The change is forcing countries to rethink how they deal with plastic waste.
They need to be more selective about what they choose to recycle and more fastidious about reusing plastics, said Amy Brooks, first author on the study and a doctoral student in engineering at the University of Georgia.
In the meantime, more plastic waste is likely to get incinerated or sent to landfills, Brooks said.
“This is a wake-up call. Historically, we’ve been depending on China to take in this recycled waste and now they are saying no,” she said. “That waste has to be managed and we have to manage it properly.”
Using UN data, the study found that China has dwarfed all other plastics importers, accounting for about 45 percent of the world’s plastic waste since 1992.
The ban is part of a larger crackdown on foreign garbage, which is viewed as a threat to health and the environment.
Some nations that have seen an increase in plastic waste imports since China’s ban — such as Thailand, Vietnam and Malaysia — are already looking to enforce bans of their own because they are quickly becoming overburdened, Brooks said.

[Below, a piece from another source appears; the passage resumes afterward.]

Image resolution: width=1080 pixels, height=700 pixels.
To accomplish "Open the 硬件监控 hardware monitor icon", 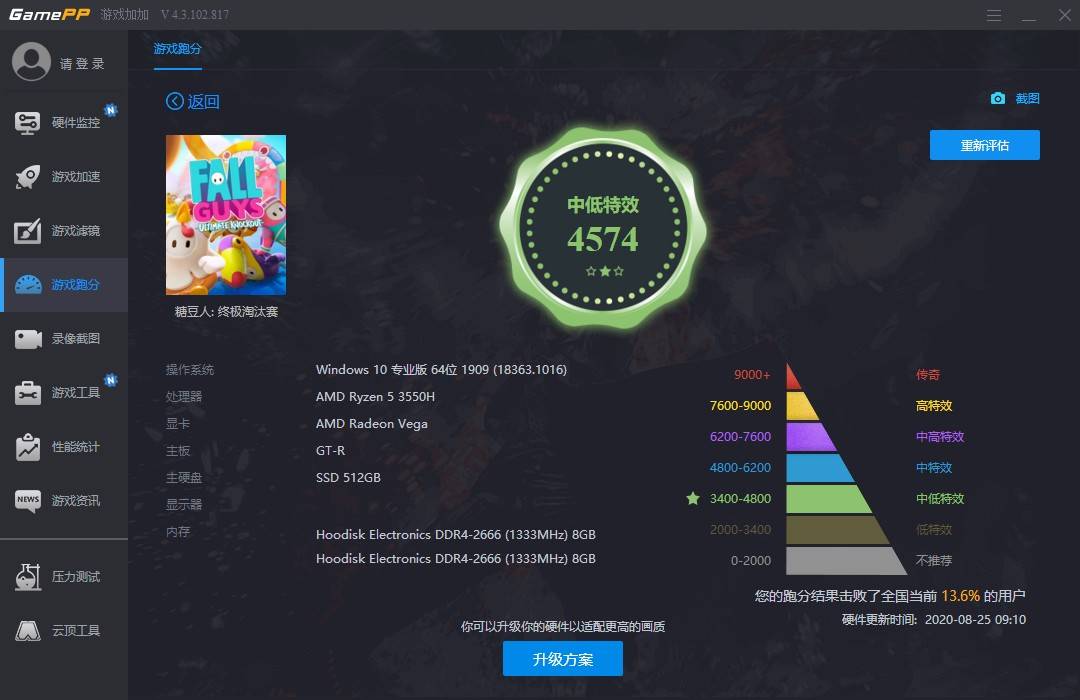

The study says that plastic is more difficult to recycle than other materials, such as glass and aluminum, said Sherri Mason, chair of the department of geology and environmental sciences at the State University of New York at Fredonia.
Many consumers try to recycle plastics that cannot be recycled, Mason said, adding that one solution could be to simplify the variety of plastics used to make products.
“We have to confront this material and our use of it, because so much of it is single-use disposable plastic and this is a material that doesn’t go away,” Mason said. “It doesn’t return to the planet the way other materials do.”
The US National Recycling Coalition last month said in a statement that it must “fundamentally shift how we speak to the public” and “how we collect and process” recyclables.
“We need to look at new uses for these materials,” coalition executive director Marjorie Griek said. “And how do you get manufacturers to design a product that is more easily recyclable?”